- Data excerpts -
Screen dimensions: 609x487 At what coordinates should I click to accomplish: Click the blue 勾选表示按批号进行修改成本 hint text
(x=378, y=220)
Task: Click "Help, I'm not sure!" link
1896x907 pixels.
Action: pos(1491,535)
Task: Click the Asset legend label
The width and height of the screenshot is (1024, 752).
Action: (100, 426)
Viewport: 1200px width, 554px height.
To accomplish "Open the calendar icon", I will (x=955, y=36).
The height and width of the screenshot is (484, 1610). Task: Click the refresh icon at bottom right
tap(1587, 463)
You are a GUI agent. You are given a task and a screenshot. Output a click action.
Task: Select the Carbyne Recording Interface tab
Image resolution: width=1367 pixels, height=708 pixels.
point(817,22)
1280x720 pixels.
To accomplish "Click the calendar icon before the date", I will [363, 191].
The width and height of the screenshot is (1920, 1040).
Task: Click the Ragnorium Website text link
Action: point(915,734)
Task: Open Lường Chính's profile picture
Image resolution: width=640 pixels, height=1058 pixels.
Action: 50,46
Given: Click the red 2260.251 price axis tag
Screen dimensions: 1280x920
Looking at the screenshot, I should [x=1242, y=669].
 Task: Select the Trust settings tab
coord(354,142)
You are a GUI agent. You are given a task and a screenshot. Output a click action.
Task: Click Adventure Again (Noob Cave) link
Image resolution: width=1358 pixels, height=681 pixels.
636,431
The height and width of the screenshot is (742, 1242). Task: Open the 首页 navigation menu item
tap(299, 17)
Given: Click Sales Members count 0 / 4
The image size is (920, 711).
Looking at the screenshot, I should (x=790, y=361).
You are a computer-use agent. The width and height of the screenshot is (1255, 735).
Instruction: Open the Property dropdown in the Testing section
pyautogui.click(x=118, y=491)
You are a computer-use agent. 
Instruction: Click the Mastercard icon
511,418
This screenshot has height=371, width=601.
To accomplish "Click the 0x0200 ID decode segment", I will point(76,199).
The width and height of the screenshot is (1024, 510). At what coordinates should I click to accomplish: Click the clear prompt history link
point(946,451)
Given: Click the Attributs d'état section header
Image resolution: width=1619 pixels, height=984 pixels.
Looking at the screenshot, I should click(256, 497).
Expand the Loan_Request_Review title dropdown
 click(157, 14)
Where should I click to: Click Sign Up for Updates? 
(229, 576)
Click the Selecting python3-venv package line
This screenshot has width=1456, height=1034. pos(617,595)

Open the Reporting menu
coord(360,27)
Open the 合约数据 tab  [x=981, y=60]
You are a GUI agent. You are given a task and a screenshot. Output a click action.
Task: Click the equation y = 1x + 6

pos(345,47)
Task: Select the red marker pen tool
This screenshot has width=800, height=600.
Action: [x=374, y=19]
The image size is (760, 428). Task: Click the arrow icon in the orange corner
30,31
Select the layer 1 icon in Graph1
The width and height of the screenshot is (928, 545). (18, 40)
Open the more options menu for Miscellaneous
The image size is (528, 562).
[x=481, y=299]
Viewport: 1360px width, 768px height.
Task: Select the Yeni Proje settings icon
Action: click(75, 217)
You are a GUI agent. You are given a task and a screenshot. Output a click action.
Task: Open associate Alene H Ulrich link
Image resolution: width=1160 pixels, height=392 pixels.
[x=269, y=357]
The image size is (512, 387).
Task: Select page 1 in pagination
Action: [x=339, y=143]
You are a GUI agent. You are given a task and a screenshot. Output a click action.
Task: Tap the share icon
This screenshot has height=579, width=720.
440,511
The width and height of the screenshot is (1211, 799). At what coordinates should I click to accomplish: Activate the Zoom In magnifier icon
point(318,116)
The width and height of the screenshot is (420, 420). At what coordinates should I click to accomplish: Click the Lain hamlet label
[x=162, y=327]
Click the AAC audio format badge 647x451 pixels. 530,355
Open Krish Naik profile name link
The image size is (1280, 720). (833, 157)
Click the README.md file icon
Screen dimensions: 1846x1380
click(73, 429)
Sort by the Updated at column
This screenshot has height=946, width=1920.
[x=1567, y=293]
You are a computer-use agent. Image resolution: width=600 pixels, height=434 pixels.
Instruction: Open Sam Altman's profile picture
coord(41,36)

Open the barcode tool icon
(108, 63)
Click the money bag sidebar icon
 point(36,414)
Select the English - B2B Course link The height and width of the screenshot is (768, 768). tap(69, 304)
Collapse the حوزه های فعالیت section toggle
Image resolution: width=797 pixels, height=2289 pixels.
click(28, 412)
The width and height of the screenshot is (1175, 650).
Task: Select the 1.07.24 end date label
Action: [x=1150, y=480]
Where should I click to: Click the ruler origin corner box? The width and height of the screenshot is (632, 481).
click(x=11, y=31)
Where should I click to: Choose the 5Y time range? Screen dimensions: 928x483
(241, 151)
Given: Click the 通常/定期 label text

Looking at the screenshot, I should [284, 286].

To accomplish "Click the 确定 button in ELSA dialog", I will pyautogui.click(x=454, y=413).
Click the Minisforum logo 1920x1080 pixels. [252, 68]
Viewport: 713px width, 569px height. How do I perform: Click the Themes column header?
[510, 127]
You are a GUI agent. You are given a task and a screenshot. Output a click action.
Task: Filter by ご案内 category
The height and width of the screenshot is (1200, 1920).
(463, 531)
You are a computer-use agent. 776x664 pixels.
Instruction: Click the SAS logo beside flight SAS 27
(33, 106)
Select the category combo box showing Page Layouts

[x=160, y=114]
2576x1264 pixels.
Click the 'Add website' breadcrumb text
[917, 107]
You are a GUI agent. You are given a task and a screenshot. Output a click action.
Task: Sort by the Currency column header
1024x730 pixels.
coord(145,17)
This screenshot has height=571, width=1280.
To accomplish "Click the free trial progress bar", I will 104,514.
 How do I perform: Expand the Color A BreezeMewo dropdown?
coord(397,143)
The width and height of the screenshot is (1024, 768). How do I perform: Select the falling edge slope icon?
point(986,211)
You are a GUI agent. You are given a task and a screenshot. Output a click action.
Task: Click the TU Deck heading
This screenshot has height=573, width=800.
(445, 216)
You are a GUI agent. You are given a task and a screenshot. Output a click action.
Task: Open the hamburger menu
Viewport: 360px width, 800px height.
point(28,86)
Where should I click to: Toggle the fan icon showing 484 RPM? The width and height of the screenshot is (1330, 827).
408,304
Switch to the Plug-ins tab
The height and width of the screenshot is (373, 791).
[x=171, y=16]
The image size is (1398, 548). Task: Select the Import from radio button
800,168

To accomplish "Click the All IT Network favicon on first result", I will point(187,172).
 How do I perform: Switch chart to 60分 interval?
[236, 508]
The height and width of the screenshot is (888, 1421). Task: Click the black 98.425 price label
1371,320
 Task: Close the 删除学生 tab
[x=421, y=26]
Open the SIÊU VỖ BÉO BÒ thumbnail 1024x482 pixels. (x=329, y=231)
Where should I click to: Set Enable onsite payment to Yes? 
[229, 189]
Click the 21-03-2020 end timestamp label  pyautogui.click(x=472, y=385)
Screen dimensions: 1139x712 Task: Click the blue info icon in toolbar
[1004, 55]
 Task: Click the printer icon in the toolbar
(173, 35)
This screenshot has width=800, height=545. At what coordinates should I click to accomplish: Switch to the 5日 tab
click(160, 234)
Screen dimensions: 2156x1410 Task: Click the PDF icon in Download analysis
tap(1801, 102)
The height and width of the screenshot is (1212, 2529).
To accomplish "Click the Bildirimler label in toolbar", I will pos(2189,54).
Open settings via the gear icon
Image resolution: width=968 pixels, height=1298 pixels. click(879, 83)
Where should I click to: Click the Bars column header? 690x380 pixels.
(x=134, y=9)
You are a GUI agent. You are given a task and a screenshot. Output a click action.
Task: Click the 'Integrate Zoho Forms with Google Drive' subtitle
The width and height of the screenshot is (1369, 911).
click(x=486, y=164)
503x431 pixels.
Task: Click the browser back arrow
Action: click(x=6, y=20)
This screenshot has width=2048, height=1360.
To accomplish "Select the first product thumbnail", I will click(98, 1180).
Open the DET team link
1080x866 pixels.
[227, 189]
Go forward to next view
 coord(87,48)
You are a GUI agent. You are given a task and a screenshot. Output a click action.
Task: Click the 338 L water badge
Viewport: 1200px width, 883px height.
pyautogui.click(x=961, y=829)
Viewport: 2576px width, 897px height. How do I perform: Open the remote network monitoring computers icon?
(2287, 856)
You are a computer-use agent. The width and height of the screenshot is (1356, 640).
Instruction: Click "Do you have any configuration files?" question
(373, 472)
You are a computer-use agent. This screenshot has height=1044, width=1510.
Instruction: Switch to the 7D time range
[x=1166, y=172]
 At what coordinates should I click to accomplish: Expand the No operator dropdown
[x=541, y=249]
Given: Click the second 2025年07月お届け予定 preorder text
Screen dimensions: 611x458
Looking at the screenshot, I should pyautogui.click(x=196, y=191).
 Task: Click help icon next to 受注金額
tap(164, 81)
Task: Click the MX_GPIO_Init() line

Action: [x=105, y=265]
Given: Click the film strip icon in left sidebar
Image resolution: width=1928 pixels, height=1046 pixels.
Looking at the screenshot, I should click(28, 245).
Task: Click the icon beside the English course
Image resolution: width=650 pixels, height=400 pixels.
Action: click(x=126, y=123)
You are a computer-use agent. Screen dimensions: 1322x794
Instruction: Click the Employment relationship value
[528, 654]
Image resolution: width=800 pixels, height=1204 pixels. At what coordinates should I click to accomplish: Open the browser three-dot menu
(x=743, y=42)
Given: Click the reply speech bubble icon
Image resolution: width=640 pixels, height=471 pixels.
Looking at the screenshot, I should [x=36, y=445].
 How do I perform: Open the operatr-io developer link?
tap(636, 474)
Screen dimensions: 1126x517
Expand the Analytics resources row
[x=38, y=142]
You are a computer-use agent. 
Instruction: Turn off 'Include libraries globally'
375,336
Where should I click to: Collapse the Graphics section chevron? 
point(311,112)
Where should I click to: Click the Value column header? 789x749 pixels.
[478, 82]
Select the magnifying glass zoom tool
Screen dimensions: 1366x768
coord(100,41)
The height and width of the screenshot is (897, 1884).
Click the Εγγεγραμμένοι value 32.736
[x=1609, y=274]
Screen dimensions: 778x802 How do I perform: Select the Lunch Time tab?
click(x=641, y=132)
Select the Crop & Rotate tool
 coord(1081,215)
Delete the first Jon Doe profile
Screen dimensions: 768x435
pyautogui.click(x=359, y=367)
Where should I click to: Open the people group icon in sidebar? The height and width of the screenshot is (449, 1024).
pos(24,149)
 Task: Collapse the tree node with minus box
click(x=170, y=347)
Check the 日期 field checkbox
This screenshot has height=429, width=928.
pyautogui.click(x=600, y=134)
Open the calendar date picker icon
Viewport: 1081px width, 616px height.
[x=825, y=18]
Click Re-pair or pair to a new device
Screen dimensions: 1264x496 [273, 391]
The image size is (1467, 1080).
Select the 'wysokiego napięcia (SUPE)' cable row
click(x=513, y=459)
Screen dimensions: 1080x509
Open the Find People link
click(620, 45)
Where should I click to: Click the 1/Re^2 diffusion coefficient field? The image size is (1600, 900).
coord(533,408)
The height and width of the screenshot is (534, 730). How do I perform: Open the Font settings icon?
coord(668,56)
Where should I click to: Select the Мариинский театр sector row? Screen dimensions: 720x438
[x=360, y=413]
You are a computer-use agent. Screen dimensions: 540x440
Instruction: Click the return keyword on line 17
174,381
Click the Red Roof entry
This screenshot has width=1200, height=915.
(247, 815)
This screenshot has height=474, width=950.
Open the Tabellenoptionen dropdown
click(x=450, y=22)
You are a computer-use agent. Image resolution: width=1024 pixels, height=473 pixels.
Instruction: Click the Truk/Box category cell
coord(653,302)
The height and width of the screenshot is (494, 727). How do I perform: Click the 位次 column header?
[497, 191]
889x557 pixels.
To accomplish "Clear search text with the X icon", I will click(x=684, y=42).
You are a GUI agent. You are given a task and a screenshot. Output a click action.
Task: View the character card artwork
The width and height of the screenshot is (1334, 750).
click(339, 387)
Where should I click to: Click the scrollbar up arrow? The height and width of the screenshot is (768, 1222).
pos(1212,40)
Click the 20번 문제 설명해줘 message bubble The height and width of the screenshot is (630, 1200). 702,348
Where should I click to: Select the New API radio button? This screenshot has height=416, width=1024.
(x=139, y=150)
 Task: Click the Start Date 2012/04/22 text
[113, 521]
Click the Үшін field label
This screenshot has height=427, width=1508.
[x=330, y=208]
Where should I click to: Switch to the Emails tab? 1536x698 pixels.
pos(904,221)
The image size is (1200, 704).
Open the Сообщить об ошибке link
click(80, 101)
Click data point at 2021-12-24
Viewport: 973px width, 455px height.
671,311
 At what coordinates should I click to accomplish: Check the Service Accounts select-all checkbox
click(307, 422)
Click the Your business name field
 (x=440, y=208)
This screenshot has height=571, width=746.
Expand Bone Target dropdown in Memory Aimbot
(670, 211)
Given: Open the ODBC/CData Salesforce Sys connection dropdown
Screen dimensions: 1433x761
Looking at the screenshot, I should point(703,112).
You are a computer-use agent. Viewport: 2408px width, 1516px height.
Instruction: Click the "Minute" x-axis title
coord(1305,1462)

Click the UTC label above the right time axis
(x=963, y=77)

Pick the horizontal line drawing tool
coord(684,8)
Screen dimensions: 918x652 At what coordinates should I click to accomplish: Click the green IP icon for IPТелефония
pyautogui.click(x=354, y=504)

- Exercise directions -
From the material above, set down exactly the lines between the line holding "Given: Click the reply speech bubble icon" and the line holding "You are a computer-use agent. Image resolution: width=1024", inclusive. Include nothing else.

- Solution -
Given: Click the reply speech bubble icon
Image resolution: width=640 pixels, height=471 pixels.
Looking at the screenshot, I should [x=36, y=445].
 How do I perform: Open the operatr-io developer link?
tap(636, 474)
Screen dimensions: 1126x517
Expand the Analytics resources row
[x=38, y=142]
You are a computer-use agent. 
Instruction: Turn off 'Include libraries globally'
375,336
Where should I click to: Collapse the Graphics section chevron? 
point(311,112)
Where should I click to: Click the Value column header? 789x749 pixels.
[478, 82]
Select the magnifying glass zoom tool
Screen dimensions: 1366x768
coord(100,41)
The height and width of the screenshot is (897, 1884).
Click the Εγγεγραμμένοι value 32.736
[x=1609, y=274]
Screen dimensions: 778x802 How do I perform: Select the Lunch Time tab?
click(x=641, y=132)
Select the Crop & Rotate tool
 coord(1081,215)
Delete the first Jon Doe profile
Screen dimensions: 768x435
pyautogui.click(x=359, y=367)
Where should I click to: Open the people group icon in sidebar? The height and width of the screenshot is (449, 1024).
pos(24,149)
 Task: Collapse the tree node with minus box
click(x=170, y=347)
Check the 日期 field checkbox
This screenshot has height=429, width=928.
pyautogui.click(x=600, y=134)
Open the calendar date picker icon
Viewport: 1081px width, 616px height.
[x=825, y=18]
Click Re-pair or pair to a new device
Screen dimensions: 1264x496 [273, 391]
The image size is (1467, 1080).
Select the 'wysokiego napięcia (SUPE)' cable row
click(x=513, y=459)
Screen dimensions: 1080x509
Open the Find People link
click(620, 45)
Where should I click to: Click the 1/Re^2 diffusion coefficient field? The image size is (1600, 900).
coord(533,408)
The height and width of the screenshot is (534, 730). How do I perform: Open the Font settings icon?
coord(668,56)
Where should I click to: Select the Мариинский театр sector row? Screen dimensions: 720x438
[x=360, y=413]
You are a computer-use agent. Screen dimensions: 540x440
Instruction: Click the return keyword on line 17
174,381
Click the Red Roof entry
This screenshot has width=1200, height=915.
(247, 815)
This screenshot has height=474, width=950.
Open the Tabellenoptionen dropdown
click(x=450, y=22)
You are a computer-use agent. Image resolution: width=1024 pixels, height=473 pixels.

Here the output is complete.